Pour être tout à fait honnête, même si j’étais particulièrement intriguée par ce concept de « fleurs pénitentielles », j’étais au départ assez mal à l’aise à l’idée de suivre un criminel comme personnage principal. Comment diable allais-je bien pouvoir m’attacher à lui, moi qui même enfant n’ai jamais donné un seul coup de pied à un camarade de classe, qui pleure dès que quelqu’un hausse un peu trop le ton et qui m’enfuie dès que le journal télévisé montre des scènes de violence ou de dévastation ? La première surprise fut donc de me sentir assez vite proche de Light : on sent confusément que dans le fond, ce n’est pas un si mauvais bougre que cela, d’autant plus qu’on voit bien qu’il regrette profondément et sincèrement son crime, tant et si bien qu’il estime ne plus avoir le droit de vivre après ce qu’il a fait. Mais la justice en a décidé autrement : le voici intégré bien malgré lui au programme Dernière Volonté, enfermé avec des centaines d’autres condamnés dans une de ces Fleurs, ces « petites villes où ils ont la chance de vivre une seconde vie » avant d’être exécutés. Un moyen comme un autre de faire accepter au monde le retour de la peine de mort … Même si en réalité, nul ne sait exactement ce qui se passe à l’intérieur de ces bâtiments, ce qui se cache derrière ce programme « bienveillant » …

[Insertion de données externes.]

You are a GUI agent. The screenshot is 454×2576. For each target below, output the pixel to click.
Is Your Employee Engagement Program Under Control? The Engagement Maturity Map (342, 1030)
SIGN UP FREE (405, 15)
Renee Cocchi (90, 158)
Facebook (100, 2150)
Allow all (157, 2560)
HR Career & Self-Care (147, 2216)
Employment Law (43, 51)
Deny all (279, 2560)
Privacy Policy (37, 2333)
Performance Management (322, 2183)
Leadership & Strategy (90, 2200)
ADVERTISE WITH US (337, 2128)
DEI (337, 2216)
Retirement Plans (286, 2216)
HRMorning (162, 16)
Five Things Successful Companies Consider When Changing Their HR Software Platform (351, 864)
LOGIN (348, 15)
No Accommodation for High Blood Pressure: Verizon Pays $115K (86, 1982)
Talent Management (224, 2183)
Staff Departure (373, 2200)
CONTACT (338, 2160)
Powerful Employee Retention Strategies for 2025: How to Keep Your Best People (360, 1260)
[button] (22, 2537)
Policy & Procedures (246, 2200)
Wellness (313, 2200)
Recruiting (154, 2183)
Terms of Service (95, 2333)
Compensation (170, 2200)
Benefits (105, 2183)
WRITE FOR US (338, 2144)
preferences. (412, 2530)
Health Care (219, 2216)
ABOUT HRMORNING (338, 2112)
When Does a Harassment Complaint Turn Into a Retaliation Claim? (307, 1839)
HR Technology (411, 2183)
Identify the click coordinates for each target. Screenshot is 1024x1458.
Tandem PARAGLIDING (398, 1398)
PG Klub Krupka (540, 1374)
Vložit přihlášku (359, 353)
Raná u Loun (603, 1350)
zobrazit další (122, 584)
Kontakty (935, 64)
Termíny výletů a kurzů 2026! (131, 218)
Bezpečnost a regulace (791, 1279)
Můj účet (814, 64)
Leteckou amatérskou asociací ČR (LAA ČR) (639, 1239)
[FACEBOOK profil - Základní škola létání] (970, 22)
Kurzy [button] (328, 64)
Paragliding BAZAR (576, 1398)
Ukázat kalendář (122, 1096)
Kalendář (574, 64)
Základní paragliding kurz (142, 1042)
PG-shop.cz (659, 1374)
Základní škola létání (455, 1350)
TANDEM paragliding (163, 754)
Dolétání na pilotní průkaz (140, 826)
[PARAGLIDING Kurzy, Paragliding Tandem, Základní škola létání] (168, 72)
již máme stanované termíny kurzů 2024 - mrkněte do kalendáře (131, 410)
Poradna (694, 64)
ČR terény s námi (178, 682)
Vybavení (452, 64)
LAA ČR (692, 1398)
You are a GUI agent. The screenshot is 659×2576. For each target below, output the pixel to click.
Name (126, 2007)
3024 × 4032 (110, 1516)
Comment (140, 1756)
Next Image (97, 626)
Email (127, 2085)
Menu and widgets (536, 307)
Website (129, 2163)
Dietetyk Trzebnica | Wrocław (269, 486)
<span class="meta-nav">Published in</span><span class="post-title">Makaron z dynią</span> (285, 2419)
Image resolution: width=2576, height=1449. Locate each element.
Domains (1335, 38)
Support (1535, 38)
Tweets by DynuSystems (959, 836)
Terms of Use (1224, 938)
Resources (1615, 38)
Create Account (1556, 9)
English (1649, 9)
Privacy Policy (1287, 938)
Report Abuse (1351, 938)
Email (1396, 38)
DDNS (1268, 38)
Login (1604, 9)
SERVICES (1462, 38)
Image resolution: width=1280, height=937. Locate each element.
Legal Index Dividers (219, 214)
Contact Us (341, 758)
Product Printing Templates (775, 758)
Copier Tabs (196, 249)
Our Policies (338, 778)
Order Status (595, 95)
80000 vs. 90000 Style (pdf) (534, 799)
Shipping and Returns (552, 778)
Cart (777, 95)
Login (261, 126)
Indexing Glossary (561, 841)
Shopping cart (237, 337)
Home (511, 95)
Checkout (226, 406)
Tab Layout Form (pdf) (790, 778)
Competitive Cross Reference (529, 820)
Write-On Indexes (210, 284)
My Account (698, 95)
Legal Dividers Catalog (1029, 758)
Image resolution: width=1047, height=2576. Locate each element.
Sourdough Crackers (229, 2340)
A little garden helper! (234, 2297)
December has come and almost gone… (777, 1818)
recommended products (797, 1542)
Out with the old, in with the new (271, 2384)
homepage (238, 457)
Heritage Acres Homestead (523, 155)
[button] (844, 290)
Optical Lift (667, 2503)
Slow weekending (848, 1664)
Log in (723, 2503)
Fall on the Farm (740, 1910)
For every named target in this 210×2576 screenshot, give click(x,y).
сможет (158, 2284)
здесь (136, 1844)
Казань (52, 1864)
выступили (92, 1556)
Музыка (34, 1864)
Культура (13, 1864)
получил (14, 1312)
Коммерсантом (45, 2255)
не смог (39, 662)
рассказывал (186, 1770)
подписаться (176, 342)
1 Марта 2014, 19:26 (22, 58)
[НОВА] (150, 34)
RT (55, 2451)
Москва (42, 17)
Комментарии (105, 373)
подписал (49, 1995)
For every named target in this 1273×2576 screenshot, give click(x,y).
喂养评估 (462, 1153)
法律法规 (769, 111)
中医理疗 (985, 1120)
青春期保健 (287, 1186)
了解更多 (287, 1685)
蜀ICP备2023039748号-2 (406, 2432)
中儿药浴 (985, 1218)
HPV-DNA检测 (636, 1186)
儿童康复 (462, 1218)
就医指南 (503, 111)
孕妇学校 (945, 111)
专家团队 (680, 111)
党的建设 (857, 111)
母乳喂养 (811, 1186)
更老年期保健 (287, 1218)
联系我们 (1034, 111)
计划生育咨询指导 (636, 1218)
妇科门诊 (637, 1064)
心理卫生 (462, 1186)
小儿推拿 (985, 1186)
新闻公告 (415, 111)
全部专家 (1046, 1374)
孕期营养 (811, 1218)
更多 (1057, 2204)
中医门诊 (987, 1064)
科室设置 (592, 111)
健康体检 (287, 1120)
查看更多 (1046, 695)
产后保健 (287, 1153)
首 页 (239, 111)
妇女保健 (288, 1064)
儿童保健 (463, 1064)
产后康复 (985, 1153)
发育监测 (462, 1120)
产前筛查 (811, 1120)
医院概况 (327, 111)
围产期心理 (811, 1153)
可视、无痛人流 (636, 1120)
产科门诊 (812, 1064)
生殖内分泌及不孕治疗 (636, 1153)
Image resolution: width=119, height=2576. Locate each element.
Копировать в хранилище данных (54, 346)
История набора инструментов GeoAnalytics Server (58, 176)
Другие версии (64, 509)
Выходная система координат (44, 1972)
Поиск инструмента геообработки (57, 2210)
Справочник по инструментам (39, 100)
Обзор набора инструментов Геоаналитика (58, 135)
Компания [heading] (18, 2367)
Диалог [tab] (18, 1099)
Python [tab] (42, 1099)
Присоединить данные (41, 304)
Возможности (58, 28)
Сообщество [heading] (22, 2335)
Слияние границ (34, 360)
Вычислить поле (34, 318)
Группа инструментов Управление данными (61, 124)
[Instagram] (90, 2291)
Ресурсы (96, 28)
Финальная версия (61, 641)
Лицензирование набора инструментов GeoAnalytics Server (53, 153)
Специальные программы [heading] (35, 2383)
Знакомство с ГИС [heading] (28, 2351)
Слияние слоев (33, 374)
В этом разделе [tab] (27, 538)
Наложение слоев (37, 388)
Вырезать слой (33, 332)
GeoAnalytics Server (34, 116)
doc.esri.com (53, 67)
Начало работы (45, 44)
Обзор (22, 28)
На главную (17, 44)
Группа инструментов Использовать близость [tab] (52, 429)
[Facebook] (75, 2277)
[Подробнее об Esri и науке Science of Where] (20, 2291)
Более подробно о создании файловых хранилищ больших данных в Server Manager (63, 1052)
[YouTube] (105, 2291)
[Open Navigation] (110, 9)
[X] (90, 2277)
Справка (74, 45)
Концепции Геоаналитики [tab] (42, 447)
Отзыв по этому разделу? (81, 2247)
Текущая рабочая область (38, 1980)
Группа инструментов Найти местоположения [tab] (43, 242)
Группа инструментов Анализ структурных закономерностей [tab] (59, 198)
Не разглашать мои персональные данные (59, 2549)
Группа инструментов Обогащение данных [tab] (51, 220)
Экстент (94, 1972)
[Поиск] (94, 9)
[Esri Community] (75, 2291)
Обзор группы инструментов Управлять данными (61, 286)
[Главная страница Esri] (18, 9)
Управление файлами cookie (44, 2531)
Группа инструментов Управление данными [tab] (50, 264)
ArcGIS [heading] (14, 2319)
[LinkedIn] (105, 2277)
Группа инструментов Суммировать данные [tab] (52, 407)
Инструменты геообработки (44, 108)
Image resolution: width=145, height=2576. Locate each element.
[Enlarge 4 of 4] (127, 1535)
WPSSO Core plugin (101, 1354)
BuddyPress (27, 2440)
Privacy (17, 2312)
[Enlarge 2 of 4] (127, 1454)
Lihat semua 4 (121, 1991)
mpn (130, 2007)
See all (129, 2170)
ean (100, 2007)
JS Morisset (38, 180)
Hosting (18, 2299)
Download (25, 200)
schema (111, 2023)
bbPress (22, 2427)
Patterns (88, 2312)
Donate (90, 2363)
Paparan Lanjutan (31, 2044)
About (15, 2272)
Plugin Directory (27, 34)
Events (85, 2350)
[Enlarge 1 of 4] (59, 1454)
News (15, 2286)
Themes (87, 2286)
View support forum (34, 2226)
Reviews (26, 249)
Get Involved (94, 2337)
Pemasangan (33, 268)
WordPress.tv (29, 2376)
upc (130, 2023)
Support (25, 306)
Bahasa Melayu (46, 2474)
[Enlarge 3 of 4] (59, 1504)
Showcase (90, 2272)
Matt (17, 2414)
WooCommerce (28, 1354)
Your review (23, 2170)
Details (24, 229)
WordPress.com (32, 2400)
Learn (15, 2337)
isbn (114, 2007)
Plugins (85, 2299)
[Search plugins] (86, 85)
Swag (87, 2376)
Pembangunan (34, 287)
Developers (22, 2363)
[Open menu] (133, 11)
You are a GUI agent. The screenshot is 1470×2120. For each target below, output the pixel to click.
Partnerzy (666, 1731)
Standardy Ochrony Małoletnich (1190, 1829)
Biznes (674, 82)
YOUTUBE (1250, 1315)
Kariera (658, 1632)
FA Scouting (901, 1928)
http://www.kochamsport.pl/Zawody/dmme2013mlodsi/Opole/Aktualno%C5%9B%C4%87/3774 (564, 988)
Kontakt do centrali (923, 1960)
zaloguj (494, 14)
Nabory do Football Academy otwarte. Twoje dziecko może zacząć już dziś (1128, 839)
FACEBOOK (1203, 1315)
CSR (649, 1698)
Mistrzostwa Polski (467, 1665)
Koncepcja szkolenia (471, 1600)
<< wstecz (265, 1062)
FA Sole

C’est donc bien décidé à ne pas profiter de cette « opportunité » que Light est parachuté dans cette prison pas comme les autres. Les premiers jours, il ne sort de sa chambre que le temps d’aller « acheter » un sandwich dans une des nombreuses enseignes de la micro-cité (tout y est gratuit), puis retourne se calfeutrer en ressassant inlassablement ses remords, tout en subissant interminablement ses cauchemars. Mais son corps, ce traitre, ne supporte plus l’inaction. Alors, pour évacuer ce surplus d’énergie, il s’en va courir, toujours bien décidé à ne parler avec aucun des autres condamnés, à purger sa peine dans la solitude et le silence, puisqu’on lui refuse la punition ultime … Mais une fois encore, sa nature humaine le trahit. Et petit à petit, Light va se lier d’amitié avec certains de ses « compagnons d’infortune ». Il y a Joey, condamné pour avoir tué l’homme qui avait abusé de sa petite fille de dix ans, qui s’autoproclame son coach sportif. Il y a Jasper, connu mondialement pour être « le plus jeune condamné d’Amérique », qui du haut de ses quatorze ans clame encore son innocence. Il y a Jack, ce « vieux sage » qui lui fait prendre conscience que, peut-être, vivre est une punition bien plus cruelle que mourir pour celui qui veut être libéré de ses remords …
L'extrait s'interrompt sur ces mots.